Make an exact copy of the records below. Include every line.
---+---
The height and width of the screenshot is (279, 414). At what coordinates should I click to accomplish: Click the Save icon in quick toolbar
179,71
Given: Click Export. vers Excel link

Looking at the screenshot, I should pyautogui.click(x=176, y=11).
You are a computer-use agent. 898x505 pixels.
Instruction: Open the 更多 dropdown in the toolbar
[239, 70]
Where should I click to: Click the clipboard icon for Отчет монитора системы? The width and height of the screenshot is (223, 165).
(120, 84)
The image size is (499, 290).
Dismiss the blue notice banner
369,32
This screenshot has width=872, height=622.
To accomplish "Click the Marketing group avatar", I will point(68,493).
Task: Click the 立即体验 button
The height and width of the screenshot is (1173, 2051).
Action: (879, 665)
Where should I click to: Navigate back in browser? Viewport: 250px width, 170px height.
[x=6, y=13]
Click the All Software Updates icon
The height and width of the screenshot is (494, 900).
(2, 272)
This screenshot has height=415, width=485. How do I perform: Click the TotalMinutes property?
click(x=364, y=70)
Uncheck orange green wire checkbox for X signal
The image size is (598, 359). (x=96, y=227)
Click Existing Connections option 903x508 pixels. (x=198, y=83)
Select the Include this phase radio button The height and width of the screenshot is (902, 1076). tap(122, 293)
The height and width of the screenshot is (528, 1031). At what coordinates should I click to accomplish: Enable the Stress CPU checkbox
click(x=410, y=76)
---+---
Result of the exercise:
The height and width of the screenshot is (279, 414). At what coordinates should I click to accomplish: Click the Save icon in quick toolbar
179,71
Given: Click Export. vers Excel link

Looking at the screenshot, I should pyautogui.click(x=176, y=11).
You are a computer-use agent. 898x505 pixels.
Instruction: Open the 更多 dropdown in the toolbar
[239, 70]
Where should I click to: Click the clipboard icon for Отчет монитора системы? The width and height of the screenshot is (223, 165).
(120, 84)
The image size is (499, 290).
Dismiss the blue notice banner
369,32
This screenshot has width=872, height=622.
To accomplish "Click the Marketing group avatar", I will point(68,493).
Task: Click the 立即体验 button
The height and width of the screenshot is (1173, 2051).
Action: (879, 665)
Where should I click to: Navigate back in browser? Viewport: 250px width, 170px height.
[x=6, y=13]
Click the All Software Updates icon
The height and width of the screenshot is (494, 900).
(2, 272)
This screenshot has height=415, width=485. How do I perform: Click the TotalMinutes property?
click(x=364, y=70)
Uncheck orange green wire checkbox for X signal
The image size is (598, 359). (x=96, y=227)
Click Existing Connections option 903x508 pixels. (x=198, y=83)
Select the Include this phase radio button The height and width of the screenshot is (902, 1076). tap(122, 293)
The height and width of the screenshot is (528, 1031). At what coordinates should I click to accomplish: Enable the Stress CPU checkbox
click(x=410, y=76)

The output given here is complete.